* Supplied records

▼

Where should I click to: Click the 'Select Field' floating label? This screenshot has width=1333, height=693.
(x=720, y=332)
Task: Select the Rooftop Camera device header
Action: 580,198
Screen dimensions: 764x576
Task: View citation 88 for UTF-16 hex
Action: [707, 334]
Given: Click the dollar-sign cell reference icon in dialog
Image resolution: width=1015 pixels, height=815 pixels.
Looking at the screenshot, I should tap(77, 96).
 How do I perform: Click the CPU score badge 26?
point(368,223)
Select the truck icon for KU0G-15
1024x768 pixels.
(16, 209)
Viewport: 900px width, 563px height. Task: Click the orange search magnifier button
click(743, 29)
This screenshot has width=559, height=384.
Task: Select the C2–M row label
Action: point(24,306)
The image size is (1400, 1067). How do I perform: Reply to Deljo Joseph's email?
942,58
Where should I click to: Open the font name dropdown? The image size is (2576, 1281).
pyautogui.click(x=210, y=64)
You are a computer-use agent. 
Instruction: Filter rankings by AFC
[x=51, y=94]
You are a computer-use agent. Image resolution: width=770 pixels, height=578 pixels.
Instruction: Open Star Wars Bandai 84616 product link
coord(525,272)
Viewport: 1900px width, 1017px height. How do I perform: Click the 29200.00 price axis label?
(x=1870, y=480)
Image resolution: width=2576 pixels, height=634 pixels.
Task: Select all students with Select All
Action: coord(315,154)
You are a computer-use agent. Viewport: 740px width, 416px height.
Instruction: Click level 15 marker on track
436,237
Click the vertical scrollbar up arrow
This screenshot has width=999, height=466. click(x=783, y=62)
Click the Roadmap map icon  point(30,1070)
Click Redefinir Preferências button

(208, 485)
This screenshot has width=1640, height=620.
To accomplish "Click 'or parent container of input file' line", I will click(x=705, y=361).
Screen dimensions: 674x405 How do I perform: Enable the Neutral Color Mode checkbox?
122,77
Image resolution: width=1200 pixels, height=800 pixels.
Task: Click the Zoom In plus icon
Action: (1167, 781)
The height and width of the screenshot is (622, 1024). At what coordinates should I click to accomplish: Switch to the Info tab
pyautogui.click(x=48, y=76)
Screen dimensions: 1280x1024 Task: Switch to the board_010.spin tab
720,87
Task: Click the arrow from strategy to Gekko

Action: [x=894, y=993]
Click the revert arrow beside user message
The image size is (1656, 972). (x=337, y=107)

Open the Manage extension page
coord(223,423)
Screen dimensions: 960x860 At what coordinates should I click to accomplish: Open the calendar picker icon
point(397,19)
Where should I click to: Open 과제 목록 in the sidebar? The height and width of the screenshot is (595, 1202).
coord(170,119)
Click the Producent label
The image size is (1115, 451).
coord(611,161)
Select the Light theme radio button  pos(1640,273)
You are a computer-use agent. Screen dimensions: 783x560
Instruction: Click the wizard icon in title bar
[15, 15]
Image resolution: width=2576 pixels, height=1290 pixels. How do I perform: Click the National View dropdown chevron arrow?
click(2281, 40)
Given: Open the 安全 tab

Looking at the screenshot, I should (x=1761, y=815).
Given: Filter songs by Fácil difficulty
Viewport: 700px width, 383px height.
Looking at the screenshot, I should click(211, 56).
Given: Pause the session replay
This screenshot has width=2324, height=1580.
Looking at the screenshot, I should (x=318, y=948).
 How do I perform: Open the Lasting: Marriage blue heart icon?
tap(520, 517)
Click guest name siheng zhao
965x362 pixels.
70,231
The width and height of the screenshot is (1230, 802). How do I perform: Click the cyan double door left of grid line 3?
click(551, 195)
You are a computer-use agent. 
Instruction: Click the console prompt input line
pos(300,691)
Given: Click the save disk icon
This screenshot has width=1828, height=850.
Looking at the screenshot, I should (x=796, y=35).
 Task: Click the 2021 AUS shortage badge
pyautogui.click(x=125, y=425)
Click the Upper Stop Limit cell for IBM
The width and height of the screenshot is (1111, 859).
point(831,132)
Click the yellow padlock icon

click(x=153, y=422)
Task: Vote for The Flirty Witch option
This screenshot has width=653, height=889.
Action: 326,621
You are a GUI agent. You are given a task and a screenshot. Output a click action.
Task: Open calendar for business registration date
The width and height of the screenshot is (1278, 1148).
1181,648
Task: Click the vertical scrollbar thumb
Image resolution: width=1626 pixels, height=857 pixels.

▲

* Instructions to follow
Repeat the material exactly, from its start through the line that contains "coord(525,272)", including both ends.

* Written solution
Where should I click to: Click the 'Select Field' floating label? This screenshot has width=1333, height=693.
(x=720, y=332)
Task: Select the Rooftop Camera device header
Action: 580,198
Screen dimensions: 764x576
Task: View citation 88 for UTF-16 hex
Action: [707, 334]
Given: Click the dollar-sign cell reference icon in dialog
Image resolution: width=1015 pixels, height=815 pixels.
Looking at the screenshot, I should tap(77, 96).
 How do I perform: Click the CPU score badge 26?
point(368,223)
Select the truck icon for KU0G-15
1024x768 pixels.
(16, 209)
Viewport: 900px width, 563px height. Task: Click the orange search magnifier button
click(743, 29)
This screenshot has width=559, height=384.
Task: Select the C2–M row label
Action: point(24,306)
The image size is (1400, 1067). How do I perform: Reply to Deljo Joseph's email?
942,58
Where should I click to: Open the font name dropdown? The image size is (2576, 1281).
pyautogui.click(x=210, y=64)
You are a computer-use agent. 
Instruction: Filter rankings by AFC
[x=51, y=94]
You are a computer-use agent. Image resolution: width=770 pixels, height=578 pixels.
Instruction: Open Star Wars Bandai 84616 product link
coord(525,272)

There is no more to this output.